## Activity
Looking only at the lines below that contain "delete", give the number of them and no other text.

## Collected data
== Segment start ==

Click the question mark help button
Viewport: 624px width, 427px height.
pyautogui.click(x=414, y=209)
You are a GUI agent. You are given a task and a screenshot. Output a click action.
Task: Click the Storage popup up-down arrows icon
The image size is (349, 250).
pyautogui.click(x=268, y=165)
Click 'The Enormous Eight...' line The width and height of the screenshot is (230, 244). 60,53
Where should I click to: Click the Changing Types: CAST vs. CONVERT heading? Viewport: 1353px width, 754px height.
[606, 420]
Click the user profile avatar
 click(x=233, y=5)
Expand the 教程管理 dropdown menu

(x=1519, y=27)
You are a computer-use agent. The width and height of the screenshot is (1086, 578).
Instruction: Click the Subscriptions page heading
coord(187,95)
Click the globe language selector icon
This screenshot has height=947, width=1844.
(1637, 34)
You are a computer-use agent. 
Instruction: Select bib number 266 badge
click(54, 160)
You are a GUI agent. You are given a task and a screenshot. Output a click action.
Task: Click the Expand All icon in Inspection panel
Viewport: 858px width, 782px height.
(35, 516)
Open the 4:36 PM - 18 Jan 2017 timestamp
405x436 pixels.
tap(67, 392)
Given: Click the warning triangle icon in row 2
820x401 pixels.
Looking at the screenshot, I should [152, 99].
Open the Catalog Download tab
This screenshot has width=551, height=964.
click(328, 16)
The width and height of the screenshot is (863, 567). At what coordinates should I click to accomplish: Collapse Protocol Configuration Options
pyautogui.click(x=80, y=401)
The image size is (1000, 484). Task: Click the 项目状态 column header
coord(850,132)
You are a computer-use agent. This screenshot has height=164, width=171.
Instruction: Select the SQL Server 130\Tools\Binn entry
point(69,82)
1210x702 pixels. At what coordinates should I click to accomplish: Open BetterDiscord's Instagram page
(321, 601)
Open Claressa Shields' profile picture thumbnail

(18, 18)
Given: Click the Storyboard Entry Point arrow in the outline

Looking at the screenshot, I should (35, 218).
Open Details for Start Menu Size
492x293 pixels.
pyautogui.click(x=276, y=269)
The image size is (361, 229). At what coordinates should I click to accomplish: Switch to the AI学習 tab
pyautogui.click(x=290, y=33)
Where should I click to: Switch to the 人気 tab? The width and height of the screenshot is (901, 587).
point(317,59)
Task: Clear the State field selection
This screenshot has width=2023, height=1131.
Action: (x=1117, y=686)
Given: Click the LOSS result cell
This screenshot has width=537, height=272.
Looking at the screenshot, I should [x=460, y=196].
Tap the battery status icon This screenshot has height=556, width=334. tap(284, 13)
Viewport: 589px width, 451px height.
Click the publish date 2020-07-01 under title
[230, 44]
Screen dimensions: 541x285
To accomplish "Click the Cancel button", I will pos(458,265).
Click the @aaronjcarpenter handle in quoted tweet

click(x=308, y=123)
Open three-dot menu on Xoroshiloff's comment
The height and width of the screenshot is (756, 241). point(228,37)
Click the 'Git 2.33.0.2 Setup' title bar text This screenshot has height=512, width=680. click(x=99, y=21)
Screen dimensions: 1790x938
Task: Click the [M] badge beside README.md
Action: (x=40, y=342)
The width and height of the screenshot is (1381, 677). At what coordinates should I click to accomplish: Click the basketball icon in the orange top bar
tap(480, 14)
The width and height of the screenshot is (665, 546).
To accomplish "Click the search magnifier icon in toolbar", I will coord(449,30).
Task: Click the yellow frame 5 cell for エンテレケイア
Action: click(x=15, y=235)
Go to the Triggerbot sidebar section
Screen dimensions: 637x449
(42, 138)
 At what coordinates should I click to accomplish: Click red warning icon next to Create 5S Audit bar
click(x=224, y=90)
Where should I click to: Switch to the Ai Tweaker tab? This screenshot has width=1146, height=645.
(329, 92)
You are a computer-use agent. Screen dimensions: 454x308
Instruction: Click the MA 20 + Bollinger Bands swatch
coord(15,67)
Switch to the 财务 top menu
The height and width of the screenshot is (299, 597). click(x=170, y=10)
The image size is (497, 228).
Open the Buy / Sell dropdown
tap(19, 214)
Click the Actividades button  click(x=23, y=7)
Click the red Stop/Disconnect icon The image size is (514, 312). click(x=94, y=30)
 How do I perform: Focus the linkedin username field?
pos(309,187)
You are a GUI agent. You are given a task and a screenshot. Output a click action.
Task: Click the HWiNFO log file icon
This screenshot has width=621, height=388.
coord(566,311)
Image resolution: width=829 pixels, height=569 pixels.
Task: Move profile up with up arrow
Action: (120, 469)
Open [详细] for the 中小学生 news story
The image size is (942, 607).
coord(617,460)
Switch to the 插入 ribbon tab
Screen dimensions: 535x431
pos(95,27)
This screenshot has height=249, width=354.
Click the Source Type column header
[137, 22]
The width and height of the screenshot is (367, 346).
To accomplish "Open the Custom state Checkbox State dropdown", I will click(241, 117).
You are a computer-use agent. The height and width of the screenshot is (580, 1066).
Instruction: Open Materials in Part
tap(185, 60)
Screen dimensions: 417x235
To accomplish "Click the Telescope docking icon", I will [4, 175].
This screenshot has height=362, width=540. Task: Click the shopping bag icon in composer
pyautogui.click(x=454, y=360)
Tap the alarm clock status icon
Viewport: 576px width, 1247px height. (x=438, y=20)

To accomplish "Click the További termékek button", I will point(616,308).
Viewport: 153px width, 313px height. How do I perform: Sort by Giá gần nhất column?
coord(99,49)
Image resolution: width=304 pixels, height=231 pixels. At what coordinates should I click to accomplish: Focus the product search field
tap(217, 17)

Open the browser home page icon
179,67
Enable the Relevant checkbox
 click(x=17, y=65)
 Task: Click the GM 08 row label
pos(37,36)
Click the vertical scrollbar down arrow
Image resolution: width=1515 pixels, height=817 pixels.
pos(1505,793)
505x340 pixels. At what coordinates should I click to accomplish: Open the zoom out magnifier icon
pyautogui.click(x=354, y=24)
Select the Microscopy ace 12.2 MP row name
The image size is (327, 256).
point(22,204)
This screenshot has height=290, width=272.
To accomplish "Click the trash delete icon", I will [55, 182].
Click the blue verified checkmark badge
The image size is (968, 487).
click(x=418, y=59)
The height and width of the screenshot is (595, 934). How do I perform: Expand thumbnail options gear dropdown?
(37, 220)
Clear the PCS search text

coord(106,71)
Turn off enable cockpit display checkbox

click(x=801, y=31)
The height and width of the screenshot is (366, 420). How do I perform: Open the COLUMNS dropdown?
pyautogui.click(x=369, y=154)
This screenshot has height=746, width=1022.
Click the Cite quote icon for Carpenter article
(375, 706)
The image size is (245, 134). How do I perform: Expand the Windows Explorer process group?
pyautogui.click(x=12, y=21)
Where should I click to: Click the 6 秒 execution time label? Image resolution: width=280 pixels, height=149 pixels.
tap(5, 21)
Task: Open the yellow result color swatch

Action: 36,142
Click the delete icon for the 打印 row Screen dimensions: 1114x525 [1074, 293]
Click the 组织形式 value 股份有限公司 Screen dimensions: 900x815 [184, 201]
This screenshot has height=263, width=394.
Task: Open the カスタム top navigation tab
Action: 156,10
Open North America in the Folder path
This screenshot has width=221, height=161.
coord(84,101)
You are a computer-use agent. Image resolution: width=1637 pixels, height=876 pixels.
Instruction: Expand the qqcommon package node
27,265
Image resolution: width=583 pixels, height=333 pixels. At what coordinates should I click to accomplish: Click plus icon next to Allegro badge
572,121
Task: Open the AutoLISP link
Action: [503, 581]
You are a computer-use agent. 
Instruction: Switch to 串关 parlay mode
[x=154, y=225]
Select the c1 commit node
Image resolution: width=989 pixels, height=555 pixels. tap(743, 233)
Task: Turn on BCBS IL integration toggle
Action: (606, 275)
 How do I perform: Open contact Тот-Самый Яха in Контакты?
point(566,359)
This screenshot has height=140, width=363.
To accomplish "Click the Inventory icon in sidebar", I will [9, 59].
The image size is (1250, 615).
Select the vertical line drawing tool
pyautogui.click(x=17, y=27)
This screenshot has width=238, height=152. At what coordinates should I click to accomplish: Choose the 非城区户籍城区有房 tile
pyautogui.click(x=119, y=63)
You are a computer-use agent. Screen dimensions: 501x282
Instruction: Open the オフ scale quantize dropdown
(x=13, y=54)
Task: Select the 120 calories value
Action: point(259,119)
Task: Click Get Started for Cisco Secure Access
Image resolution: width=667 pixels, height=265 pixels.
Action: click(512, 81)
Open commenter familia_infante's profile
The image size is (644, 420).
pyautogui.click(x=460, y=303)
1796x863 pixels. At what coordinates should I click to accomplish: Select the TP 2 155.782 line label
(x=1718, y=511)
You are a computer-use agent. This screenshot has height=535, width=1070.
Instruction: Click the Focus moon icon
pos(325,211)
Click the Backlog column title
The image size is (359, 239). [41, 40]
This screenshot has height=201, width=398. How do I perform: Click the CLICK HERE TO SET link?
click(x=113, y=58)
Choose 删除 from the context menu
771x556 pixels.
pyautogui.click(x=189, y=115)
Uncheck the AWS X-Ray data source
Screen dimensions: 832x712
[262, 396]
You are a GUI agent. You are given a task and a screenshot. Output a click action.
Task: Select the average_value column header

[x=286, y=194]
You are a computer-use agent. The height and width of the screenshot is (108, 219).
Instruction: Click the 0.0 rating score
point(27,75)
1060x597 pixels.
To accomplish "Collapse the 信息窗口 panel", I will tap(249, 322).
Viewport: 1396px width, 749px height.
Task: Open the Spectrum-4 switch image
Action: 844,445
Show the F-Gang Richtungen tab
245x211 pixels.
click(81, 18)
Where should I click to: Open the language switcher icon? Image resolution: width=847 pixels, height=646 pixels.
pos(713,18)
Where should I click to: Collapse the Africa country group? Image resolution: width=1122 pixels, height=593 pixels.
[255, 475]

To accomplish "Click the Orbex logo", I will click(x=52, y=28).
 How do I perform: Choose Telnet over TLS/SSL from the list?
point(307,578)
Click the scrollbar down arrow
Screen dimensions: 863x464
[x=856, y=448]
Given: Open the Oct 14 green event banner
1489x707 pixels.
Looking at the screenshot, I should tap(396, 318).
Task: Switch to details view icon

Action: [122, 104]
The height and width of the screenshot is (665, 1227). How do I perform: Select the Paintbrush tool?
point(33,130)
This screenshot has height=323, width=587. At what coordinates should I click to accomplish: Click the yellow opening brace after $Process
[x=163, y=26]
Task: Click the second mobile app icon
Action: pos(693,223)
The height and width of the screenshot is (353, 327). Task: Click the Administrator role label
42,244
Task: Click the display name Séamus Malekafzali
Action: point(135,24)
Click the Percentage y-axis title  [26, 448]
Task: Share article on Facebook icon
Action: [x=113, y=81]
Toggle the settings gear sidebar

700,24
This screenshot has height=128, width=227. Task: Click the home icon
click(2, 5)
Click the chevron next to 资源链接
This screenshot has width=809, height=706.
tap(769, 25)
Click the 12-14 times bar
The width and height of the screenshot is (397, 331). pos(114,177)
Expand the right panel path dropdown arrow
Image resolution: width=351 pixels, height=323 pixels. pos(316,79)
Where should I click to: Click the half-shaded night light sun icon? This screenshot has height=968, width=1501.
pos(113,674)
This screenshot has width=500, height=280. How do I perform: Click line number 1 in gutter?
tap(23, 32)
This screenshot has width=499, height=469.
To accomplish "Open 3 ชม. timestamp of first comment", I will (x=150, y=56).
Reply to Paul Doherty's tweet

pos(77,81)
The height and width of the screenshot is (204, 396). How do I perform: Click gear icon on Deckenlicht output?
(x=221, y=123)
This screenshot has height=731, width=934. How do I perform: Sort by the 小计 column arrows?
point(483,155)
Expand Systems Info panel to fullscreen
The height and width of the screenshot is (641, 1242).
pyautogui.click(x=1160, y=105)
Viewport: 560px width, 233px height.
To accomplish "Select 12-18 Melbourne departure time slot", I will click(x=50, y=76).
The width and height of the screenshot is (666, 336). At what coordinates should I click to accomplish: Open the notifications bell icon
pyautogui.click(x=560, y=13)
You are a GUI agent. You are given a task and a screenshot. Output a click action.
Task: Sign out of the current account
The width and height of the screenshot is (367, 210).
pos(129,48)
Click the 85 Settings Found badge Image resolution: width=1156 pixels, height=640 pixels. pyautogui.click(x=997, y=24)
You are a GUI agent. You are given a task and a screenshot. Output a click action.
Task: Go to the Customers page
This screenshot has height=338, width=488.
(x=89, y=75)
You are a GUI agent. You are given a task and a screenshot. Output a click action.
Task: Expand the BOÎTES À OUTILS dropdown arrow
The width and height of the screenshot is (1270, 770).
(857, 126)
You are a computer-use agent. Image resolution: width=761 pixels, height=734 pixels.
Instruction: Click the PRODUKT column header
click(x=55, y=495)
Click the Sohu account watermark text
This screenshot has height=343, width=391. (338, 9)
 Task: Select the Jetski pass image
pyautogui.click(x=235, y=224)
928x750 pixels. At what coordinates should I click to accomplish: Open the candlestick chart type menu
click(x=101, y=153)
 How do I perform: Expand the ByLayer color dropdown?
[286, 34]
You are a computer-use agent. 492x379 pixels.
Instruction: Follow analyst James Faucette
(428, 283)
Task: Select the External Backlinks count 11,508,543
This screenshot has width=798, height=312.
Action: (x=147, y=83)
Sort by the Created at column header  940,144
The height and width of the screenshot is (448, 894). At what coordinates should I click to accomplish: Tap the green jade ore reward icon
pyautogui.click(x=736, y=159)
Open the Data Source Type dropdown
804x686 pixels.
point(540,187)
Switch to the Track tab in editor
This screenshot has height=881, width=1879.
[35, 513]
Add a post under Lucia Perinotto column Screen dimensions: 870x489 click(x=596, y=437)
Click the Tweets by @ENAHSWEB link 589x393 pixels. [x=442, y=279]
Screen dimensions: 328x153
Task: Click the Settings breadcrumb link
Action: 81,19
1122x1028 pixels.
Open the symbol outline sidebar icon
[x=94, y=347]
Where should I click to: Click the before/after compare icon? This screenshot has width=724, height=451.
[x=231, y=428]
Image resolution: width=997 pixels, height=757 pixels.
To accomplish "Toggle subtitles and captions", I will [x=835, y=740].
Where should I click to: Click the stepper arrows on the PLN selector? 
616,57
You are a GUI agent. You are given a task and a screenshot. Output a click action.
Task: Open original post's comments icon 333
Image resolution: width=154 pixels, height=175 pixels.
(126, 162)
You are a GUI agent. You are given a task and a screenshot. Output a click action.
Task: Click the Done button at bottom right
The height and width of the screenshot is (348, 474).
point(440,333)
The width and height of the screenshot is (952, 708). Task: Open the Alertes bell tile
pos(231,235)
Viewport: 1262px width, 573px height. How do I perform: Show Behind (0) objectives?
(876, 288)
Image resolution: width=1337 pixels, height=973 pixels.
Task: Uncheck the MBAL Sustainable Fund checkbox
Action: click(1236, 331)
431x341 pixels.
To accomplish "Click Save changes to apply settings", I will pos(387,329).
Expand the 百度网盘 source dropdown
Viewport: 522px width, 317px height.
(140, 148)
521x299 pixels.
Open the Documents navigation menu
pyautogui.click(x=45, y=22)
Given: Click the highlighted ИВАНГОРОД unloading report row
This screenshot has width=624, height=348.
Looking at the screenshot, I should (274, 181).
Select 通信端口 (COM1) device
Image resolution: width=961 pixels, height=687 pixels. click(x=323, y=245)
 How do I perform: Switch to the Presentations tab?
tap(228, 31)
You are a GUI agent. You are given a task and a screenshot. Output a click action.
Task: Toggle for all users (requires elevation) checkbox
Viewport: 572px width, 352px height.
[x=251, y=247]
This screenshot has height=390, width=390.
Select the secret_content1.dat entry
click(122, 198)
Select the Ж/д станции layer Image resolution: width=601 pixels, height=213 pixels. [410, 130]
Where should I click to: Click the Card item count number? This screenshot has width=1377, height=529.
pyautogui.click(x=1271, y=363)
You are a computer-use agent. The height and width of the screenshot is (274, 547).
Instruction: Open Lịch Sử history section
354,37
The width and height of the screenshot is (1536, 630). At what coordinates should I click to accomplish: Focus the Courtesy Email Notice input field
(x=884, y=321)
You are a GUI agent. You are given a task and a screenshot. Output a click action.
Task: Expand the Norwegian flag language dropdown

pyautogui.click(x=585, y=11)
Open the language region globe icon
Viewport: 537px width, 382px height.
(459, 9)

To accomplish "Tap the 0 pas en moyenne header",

== Segment end ==

## Completed task
2